Observation data (J2000 epoch)
- Constellation: Eridanus
- Right ascension: 01^{h} 47^{m} 42.8593^{s}
- Declination: −52° 45′ 42.446″
- Redshift: 0.004546 ± 0.000010
- Heliocentric radial velocity: 1,363 ± 3 km/s
- Distance: 50–58 Mly (15.2-17.8 Mpc)
- Apparent magnitude (V): 11.2

Characteristics
- Type: SB(rs)d
- Size: ~74,300 ly (22.77 kpc) (estimated)
- Apparent size (V): 3.7′ × 3.3′

Other designations
- ESO 152- G 024, AM 0145-530A, IRAS 01458-5300, PGC 6581

= NGC 685 =

Galaxy in the constellation Eridanus

NGC 685 is a barred spiral galaxy in the constellation Eridanus. The galaxy lies about 55 million light years away from Earth, which means, given its apparent dimensions, that NGC 685 is approximately 74,000 light years across.

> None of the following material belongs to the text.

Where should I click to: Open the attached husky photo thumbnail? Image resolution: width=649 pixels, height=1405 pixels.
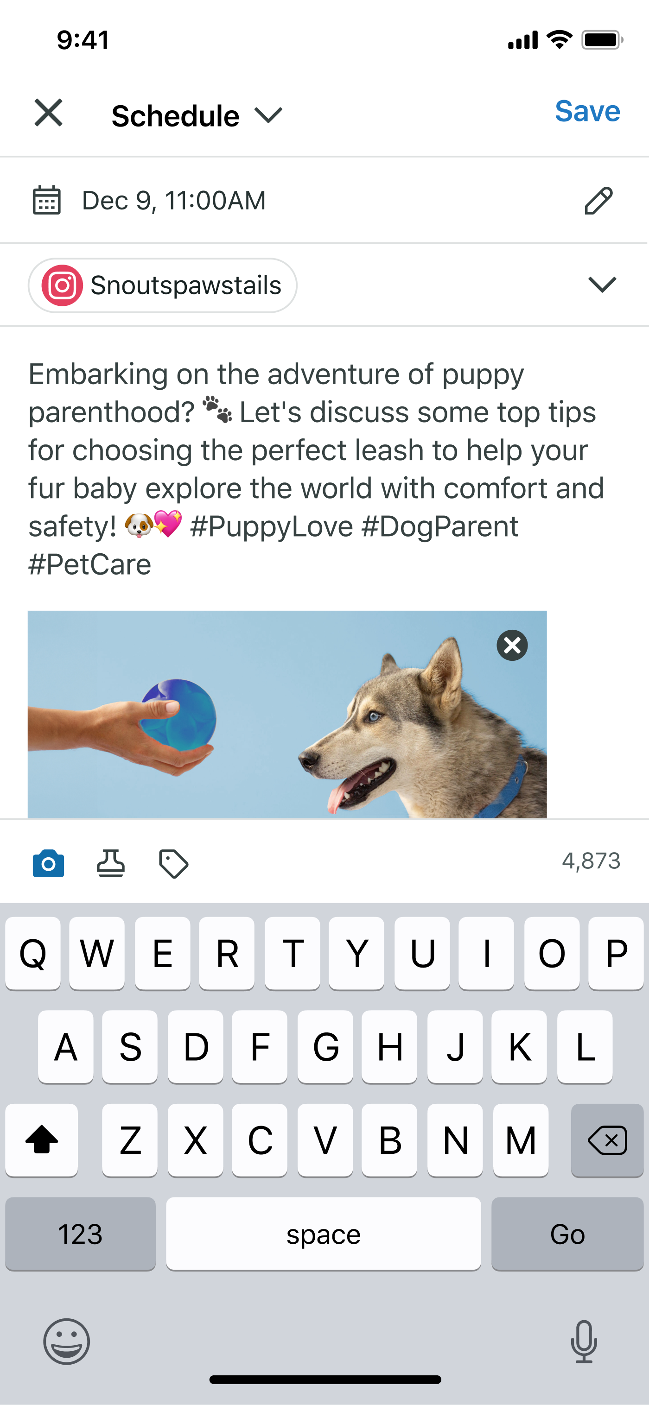287,714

It was discovered by John Herschel on October 3, 1834.

This galaxy is seen nearly face-on, at an inclination of 23°. It is a barred spiral galaxy with its bright center bar and patchy, curving arms. The arms have low surface brightness and emerge from the bar and complete three quarters of a revolution before fading. The patches of bright blue along the galaxy’s arms are star clusters, groups of stars held together by their mutual gravitational attraction. Wisps of dark red near the central bar depict interstellar gas and dust, the matter from which stars form. The southeast edge of the galaxy features three bright HII regions, which Halton Arp argued they are a companion galaxy. H-alpha emission is stronger at the southeastern half of the galaxy. The total star formation rate of the galaxy is estimated to be 0.42 per year.

The whole galaxy is about 74,000 light-years across – a little more than half the size of our Milky Way.
In the centre of the galaxy is predicted to lie a supermassive black hole whose mass is estimated to be between 7.6 and 40 million solar masses, based on the spiral arm pitch angle.